Time now (08:40) and my Best Girl has polished off Her breakfast, and nearly all but the morphine is now onboard, so I can think about a slice of toast for myself, maybe. We're already on our second cup of tea, for goodness sake.
We had a major curtain crisis yesterday as we decided that, in fact, we1 do not like the material bought five years ago after all. Plus a minor prescription glitch; I shall have to word my next request even more carefully than usual. On the theme of careful use of words, the New York Times has a feature on that fine city's Museum of Sex on Fifth Avenue. For those of us unsure of the difference between a kink and a fetish, for example, (and ignoring their split infinitive):
A kink "is the use of props, costumes and role play to enhance partner intimacy." But a fetish "is when the props, costumes or role play replace the partner and the intimacy." So if you want to just visit the museum to gaze at its props and costumes, and then return to the outside world, that is probably a kink; if you want to live there, it's a fetish.
Aren't you glad to know that? Elsewhere, it seems the Museum has a playful warning: "Please do not2 touch, lick, stroke or mount the exhibits."

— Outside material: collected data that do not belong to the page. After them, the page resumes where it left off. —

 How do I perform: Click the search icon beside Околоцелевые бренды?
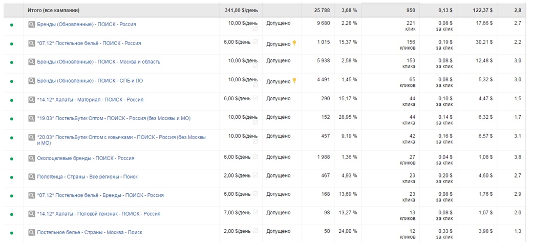coord(32,158)
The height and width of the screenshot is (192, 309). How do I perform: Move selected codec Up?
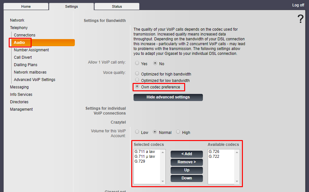(x=186, y=170)
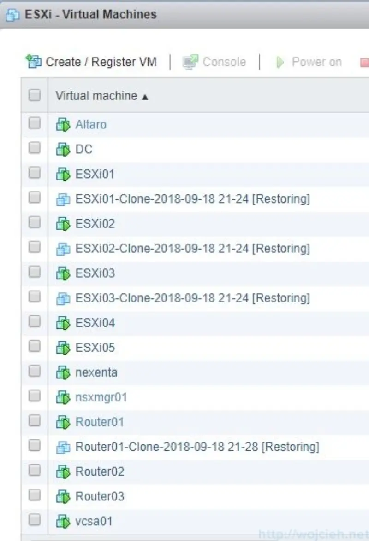The height and width of the screenshot is (541, 369).
Task: Click the clone VM icon beside ESXi01-Clone
Action: [63, 198]
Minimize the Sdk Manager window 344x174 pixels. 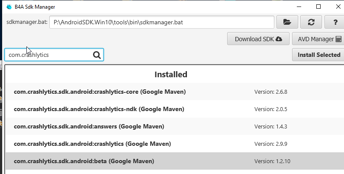point(299,7)
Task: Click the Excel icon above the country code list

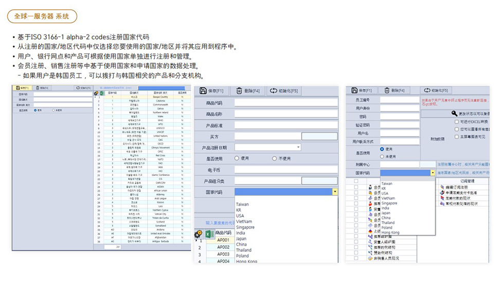Action: (x=102, y=93)
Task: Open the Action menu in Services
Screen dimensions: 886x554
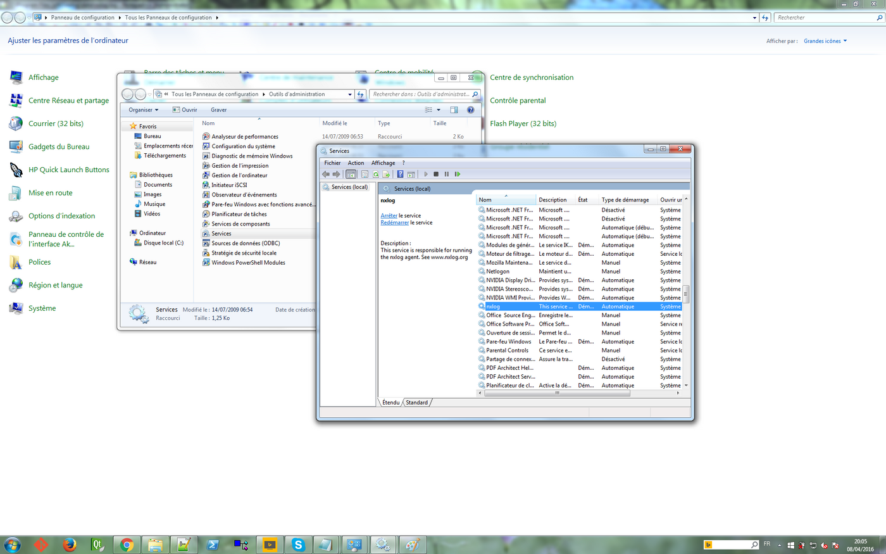Action: pyautogui.click(x=356, y=163)
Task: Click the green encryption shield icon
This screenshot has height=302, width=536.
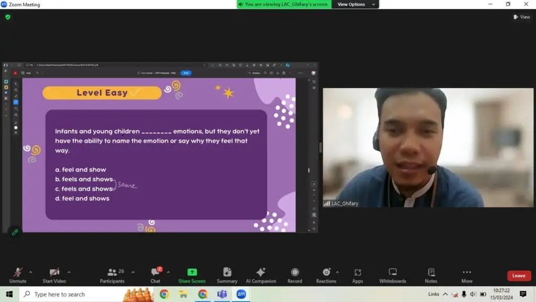Action: (8, 17)
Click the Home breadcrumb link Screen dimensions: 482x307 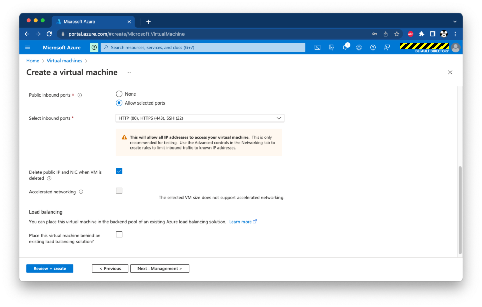[33, 61]
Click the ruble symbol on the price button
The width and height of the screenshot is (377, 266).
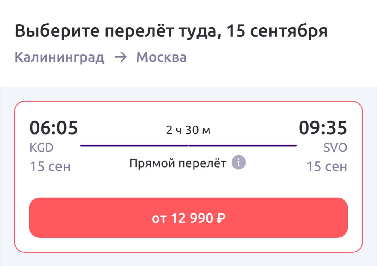[221, 218]
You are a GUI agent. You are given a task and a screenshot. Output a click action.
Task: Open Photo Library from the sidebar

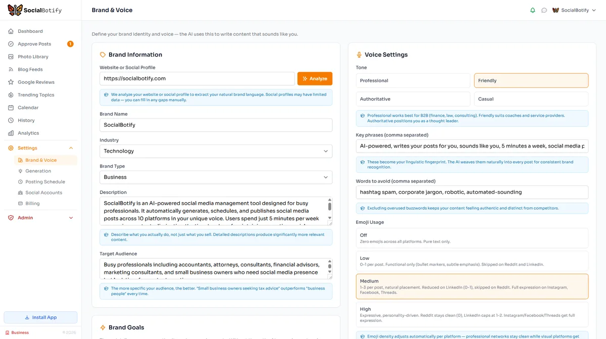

Mad dogs and Englishmen... department
It was such a lovely, sunny morning, with such a cloudless blue sky, that I went temporarily mad in Southampton's Waterstone's and HMV classical CDs basement and now seem to have acquired the following wonderful book and music:
- Becoming Jane Austen, the 2003 biography by Jon Spence (the historical consultant on that recently-watched film)
- Scheherazade (London Philharmonic, Takuo Yuasa, 1990) coupled with Borodin's Polovtsian Dances (Royal Philharmonic Orchestra, Sir Thomas Beecham, 1974) and (just to make this single CD even better value at £6!) three pieces from Khachaturian
- Treemonisha (a 1975 DG recording from New York of Scott Joplin's opera which is, it seems, the only commercial recording available)
- Works of Igor Stravinsky3
This last — an amazing 22 CDs for a ludicrous £22 — was originally the unfeasibly expensive "Stravinsky conducts Stravinsky" boxed set from 1991 that is now re-packaged lacking all the documentary annotations, but dripping with every last note from this supreme musical genius of the last century. Bliss!